An empathetic button
Blog
Click here to open the live project in a new tab
Click here to open the source code in a new tab
The beginning
Our professor made us do a bunch of activities in pairs. The goal was to get us to know each other but, we had no idea what we were in for.
The activities themselves seemed to be related to course content. "Come up with a design goal based on what you learned about your partner". So I was just following the instructions.
And right when class was about to end our first project was announced.
"Make a button using JavaScript"
I was lost, what button? What does that have to do with anything? I could hear the questions in our Zoom call going, "so… it's a button right?"
I thought it was dumb, how hard could it be to make a button, just do <button>
?
My initial thoughts were to just have a button that when clicked would display my colleague's info. Until it struck me one day, the guy likes street photography right?

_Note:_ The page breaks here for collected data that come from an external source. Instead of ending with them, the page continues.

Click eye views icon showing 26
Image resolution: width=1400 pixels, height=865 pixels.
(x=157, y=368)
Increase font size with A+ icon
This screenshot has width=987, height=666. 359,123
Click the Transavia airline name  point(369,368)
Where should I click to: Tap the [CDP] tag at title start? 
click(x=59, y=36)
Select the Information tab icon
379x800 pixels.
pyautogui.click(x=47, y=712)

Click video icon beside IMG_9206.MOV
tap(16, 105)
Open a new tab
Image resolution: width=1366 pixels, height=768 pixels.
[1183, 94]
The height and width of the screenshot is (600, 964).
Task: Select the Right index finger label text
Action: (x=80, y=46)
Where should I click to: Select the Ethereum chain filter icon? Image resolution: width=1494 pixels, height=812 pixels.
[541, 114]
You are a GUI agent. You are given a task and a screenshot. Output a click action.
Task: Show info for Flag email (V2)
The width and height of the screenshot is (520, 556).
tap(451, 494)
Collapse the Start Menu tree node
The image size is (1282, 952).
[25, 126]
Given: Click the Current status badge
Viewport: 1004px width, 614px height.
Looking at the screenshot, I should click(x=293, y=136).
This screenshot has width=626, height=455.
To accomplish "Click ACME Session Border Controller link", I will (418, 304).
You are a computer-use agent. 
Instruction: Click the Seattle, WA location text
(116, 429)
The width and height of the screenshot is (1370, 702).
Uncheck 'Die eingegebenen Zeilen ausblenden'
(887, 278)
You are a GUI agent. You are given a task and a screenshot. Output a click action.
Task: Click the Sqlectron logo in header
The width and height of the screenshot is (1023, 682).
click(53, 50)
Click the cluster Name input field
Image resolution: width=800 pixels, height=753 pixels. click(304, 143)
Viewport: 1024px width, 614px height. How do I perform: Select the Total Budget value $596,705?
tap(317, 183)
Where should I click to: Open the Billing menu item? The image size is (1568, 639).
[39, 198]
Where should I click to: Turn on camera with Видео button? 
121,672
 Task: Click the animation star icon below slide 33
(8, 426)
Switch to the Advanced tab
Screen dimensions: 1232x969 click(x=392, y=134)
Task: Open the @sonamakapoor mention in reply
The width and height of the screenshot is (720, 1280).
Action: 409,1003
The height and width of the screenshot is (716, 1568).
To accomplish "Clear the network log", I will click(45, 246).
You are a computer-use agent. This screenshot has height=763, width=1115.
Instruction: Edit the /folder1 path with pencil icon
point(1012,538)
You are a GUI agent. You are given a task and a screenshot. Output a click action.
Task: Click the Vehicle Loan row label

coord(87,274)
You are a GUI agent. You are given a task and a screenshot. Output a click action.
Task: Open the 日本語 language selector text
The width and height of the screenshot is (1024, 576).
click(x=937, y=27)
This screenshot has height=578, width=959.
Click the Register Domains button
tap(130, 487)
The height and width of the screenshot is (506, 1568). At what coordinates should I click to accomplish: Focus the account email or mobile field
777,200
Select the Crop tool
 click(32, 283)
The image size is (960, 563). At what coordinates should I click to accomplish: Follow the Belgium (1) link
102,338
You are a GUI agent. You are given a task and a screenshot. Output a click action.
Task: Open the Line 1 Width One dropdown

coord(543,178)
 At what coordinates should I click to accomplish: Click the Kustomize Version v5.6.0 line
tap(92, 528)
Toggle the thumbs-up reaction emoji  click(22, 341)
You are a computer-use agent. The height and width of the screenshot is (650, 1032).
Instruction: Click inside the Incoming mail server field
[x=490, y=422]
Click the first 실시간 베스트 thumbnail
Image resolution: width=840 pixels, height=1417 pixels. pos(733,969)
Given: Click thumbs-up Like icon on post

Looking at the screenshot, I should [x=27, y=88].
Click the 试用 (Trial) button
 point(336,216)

So let's personify his hobby as a webpage.
Initial idea
Let's have a button at the center, tempt the user to click on it (as there is nothing else to do).
Then let's transition the whole page to show a city intersection from top-down.
Or just show a lively street video.
I was happy with my first iteration, but before I could start developing I had to make space to publish the project, configure my blog, and so developing this got postponed.
Luckily, sometime after I got a second inspiration for this. Instead of having a regular dumb button, let's make the camera the button!
This was a big eureka moment.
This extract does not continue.